Exercise prompt:
Set down all the lines below, each one exactly as shown.

Material provided:
※ ※ ※
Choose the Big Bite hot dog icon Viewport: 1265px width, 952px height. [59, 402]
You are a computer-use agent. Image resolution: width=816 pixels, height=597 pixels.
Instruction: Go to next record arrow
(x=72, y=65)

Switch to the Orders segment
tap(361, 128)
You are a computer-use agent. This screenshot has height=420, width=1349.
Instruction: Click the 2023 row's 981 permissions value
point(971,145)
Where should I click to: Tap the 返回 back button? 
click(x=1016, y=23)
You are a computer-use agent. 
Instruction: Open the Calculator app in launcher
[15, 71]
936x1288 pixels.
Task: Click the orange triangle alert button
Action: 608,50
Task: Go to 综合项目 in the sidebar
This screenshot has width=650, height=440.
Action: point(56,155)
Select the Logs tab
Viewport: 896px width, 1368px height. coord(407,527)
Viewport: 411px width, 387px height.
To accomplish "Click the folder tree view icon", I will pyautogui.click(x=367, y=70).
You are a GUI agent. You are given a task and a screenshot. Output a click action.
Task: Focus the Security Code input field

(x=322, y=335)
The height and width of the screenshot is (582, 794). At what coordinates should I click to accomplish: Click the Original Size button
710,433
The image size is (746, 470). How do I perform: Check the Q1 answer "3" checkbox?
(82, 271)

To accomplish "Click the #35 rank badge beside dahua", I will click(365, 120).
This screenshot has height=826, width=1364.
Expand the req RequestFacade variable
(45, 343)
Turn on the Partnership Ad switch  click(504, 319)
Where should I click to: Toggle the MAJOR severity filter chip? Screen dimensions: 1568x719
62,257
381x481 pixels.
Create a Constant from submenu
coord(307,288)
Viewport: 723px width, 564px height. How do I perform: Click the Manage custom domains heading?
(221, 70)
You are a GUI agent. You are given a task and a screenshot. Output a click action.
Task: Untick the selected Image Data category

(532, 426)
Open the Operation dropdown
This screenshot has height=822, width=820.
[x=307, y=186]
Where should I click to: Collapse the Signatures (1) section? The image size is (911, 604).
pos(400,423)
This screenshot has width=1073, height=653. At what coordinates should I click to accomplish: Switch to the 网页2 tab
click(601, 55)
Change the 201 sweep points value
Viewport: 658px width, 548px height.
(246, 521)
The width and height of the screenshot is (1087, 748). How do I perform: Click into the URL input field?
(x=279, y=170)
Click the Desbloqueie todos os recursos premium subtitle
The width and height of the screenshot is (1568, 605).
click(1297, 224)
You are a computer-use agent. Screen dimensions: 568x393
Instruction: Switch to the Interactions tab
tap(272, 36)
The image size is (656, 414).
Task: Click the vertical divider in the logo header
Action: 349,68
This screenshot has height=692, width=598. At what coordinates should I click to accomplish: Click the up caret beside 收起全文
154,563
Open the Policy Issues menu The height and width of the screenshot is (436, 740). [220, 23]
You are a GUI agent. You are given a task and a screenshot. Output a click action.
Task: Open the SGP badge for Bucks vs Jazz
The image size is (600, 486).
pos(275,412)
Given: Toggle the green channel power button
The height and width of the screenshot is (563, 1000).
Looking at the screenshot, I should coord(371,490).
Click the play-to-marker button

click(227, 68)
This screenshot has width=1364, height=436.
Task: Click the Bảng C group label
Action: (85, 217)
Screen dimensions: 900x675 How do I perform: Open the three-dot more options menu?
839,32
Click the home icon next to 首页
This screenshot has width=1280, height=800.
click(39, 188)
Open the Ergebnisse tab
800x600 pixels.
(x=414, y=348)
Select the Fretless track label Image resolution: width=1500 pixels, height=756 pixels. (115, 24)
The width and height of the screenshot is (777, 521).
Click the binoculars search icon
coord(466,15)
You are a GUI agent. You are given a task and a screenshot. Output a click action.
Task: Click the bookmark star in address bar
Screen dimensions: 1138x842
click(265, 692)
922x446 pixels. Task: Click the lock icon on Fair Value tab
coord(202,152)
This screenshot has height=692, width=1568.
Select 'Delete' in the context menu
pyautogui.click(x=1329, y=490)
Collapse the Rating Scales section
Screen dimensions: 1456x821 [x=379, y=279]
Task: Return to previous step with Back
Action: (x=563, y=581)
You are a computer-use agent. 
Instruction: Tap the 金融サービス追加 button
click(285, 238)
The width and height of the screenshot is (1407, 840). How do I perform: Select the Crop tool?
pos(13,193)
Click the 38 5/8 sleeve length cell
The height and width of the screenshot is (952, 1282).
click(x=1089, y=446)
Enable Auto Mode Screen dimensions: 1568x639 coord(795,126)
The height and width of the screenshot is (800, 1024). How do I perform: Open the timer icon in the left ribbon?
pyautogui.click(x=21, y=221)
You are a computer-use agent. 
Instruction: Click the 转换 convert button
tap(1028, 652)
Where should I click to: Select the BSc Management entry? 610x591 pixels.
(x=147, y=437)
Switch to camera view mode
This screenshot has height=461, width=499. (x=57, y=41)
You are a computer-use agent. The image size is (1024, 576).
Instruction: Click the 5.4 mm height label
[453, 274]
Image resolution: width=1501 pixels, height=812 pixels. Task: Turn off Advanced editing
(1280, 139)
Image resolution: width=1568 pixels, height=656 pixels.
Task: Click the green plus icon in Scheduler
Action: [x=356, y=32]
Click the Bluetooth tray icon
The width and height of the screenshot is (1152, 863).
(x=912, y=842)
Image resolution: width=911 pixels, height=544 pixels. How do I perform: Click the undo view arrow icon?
※ ※ ※
Exercise output:
Choose the Big Bite hot dog icon Viewport: 1265px width, 952px height. [59, 402]
You are a computer-use agent. Image resolution: width=816 pixels, height=597 pixels.
Instruction: Go to next record arrow
(x=72, y=65)

Switch to the Orders segment
tap(361, 128)
You are a computer-use agent. This screenshot has height=420, width=1349.
Instruction: Click the 2023 row's 981 permissions value
point(971,145)
Where should I click to: Tap the 返回 back button? 
click(x=1016, y=23)
You are a computer-use agent. 
Instruction: Open the Calculator app in launcher
[15, 71]
936x1288 pixels.
Task: Click the orange triangle alert button
Action: 608,50
Task: Go to 综合项目 in the sidebar
This screenshot has width=650, height=440.
Action: point(56,155)
Select the Logs tab
Viewport: 896px width, 1368px height. coord(407,527)
Viewport: 411px width, 387px height.
To accomplish "Click the folder tree view icon", I will pyautogui.click(x=367, y=70).
You are a GUI agent. You are given a task and a screenshot. Output a click action.
Task: Focus the Security Code input field

(x=322, y=335)
The height and width of the screenshot is (582, 794). At what coordinates should I click to accomplish: Click the Original Size button
710,433
The image size is (746, 470). How do I perform: Check the Q1 answer "3" checkbox?
(82, 271)

To accomplish "Click the #35 rank badge beside dahua", I will click(365, 120).
This screenshot has height=826, width=1364.
Expand the req RequestFacade variable
(45, 343)
Turn on the Partnership Ad switch  click(504, 319)
Where should I click to: Toggle the MAJOR severity filter chip? Screen dimensions: 1568x719
62,257
381x481 pixels.
Create a Constant from submenu
coord(307,288)
Viewport: 723px width, 564px height. How do I perform: Click the Manage custom domains heading?
(221, 70)
You are a GUI agent. You are given a task and a screenshot. Output a click action.
Task: Untick the selected Image Data category

(532, 426)
Open the Operation dropdown
This screenshot has height=822, width=820.
[x=307, y=186]
Where should I click to: Collapse the Signatures (1) section? The image size is (911, 604).
pos(400,423)
This screenshot has width=1073, height=653. At what coordinates should I click to accomplish: Switch to the 网页2 tab
click(601, 55)
Change the 201 sweep points value
Viewport: 658px width, 548px height.
(246, 521)
The width and height of the screenshot is (1087, 748). How do I perform: Click into the URL input field?
(x=279, y=170)
Click the Desbloqueie todos os recursos premium subtitle
The width and height of the screenshot is (1568, 605).
click(1297, 224)
You are a computer-use agent. Screen dimensions: 568x393
Instruction: Switch to the Interactions tab
tap(272, 36)
The image size is (656, 414).
Task: Click the vertical divider in the logo header
Action: 349,68
This screenshot has height=692, width=598. At what coordinates should I click to accomplish: Click the up caret beside 收起全文
154,563
Open the Policy Issues menu The height and width of the screenshot is (436, 740). [220, 23]
You are a GUI agent. You are given a task and a screenshot. Output a click action.
Task: Open the SGP badge for Bucks vs Jazz
The image size is (600, 486).
pos(275,412)
Given: Toggle the green channel power button
The height and width of the screenshot is (563, 1000).
Looking at the screenshot, I should coord(371,490).
Click the play-to-marker button

click(227, 68)
This screenshot has width=1364, height=436.
Task: Click the Bảng C group label
Action: (85, 217)
Screen dimensions: 900x675 How do I perform: Open the three-dot more options menu?
839,32
Click the home icon next to 首页
This screenshot has width=1280, height=800.
click(39, 188)
Open the Ergebnisse tab
800x600 pixels.
(x=414, y=348)
Select the Fretless track label Image resolution: width=1500 pixels, height=756 pixels. (115, 24)
The width and height of the screenshot is (777, 521).
Click the binoculars search icon
coord(466,15)
You are a GUI agent. You are given a task and a screenshot. Output a click action.
Task: Click the bookmark star in address bar
Screen dimensions: 1138x842
click(265, 692)
922x446 pixels. Task: Click the lock icon on Fair Value tab
coord(202,152)
This screenshot has height=692, width=1568.
Select 'Delete' in the context menu
pyautogui.click(x=1329, y=490)
Collapse the Rating Scales section
Screen dimensions: 1456x821 [x=379, y=279]
Task: Return to previous step with Back
Action: (x=563, y=581)
You are a computer-use agent. 
Instruction: Tap the 金融サービス追加 button
click(285, 238)
The width and height of the screenshot is (1407, 840). How do I perform: Select the Crop tool?
pos(13,193)
Click the 38 5/8 sleeve length cell
The height and width of the screenshot is (952, 1282).
click(x=1089, y=446)
Enable Auto Mode Screen dimensions: 1568x639 coord(795,126)
The height and width of the screenshot is (800, 1024). How do I perform: Open the timer icon in the left ribbon?
pyautogui.click(x=21, y=221)
You are a computer-use agent. 
Instruction: Click the 转换 convert button
tap(1028, 652)
Where should I click to: Select the BSc Management entry? 610x591 pixels.
(x=147, y=437)
Switch to camera view mode
This screenshot has height=461, width=499. (x=57, y=41)
You are a computer-use agent. The image size is (1024, 576).
Instruction: Click the 5.4 mm height label
[453, 274]
Image resolution: width=1501 pixels, height=812 pixels. Task: Turn off Advanced editing
(1280, 139)
Image resolution: width=1568 pixels, height=656 pixels.
Task: Click the green plus icon in Scheduler
Action: [x=356, y=32]
Click the Bluetooth tray icon
The width and height of the screenshot is (1152, 863).
(x=912, y=842)
Image resolution: width=911 pixels, height=544 pixels. How do I perform: Click the undo view arrow icon?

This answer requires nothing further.